Use of Patella Allograft for Anterior Cervical Diskectomy and Fusion

Department of Orthopaedic Surgery and Rehabilitation, University of Wisconsin, Madison, WI 53792, USA.
Journal of spinal disorders & techniques (Impact Factor: 1.89). 09/2009; 22(6):392-8. DOI: 10.1097/BSD.0b013e3181844d8e
Source: PubMed

ABSTRACT Retrospective cohort.
The purpose of this study is to determine the fusion rates of a consecutive series of anterior cervical decompressions and fusions with allograft patella using both static and dynamic plates.
Anterior cervical diskectomy and fusion (ACDF) has been shown to improve symptoms of radiculopathy and myelopathy.
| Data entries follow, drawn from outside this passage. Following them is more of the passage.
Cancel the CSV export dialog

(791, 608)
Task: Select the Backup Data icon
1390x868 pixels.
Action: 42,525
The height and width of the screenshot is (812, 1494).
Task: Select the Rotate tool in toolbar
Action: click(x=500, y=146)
The gold standard for obtaining fusion is using autogenous iliac crest bone graft (ICBG). The complication rate of using ICBG can be as high as 20%. To minimize this morbidity, various forms of allograft are presently used. We have used patellar allograft that we hypothesize exhibits a good combination of strength and sufficient porosity to facilitate fusion.
A consecutive series of 179 levels in 136 patients who underwent single and multilevel ACDF with allograft patella were retrospectively investigated. Final follow-up lateral cervical spine radiographs were evaluated for evidence of bony fusion. Fusions were graded independently by 2 of the investigators according to an interbody fusion classification proposed by Bridwell and colleagues, Spine, 1995. Fusion rates were compared with historical controls for single-level ACDF with autogenous ICBG and plating. Multivariate analysis was used to evaluate plate type, smoking, revision rate, and Odom's criteria compared with fusion.
Ninety-one consecutive single and 81 multilevel anterior cervical decompression and fusions with allograft patella were reviewed. Demographics were similar (average age 47.75 y). Average follow-up was 19.3 months. Fusion rates were 86% (159/179). Our revision rate was 8%. Eighty-one percent (85/98) union rate was noted in the single-level group, and 85% (69/81 levels) or 74% (28/38 patients) in the multilevel group.
Fusion rates were 86%. Plate design (static vs. dynamic) did not seem to affect fusion rates or clinical outcomes. There was a higher nonunion rate at the most inferior level of the multilevel fusions. Nonunions in the dynamic group were more commonly revised and had more kyphosis at final follow-up.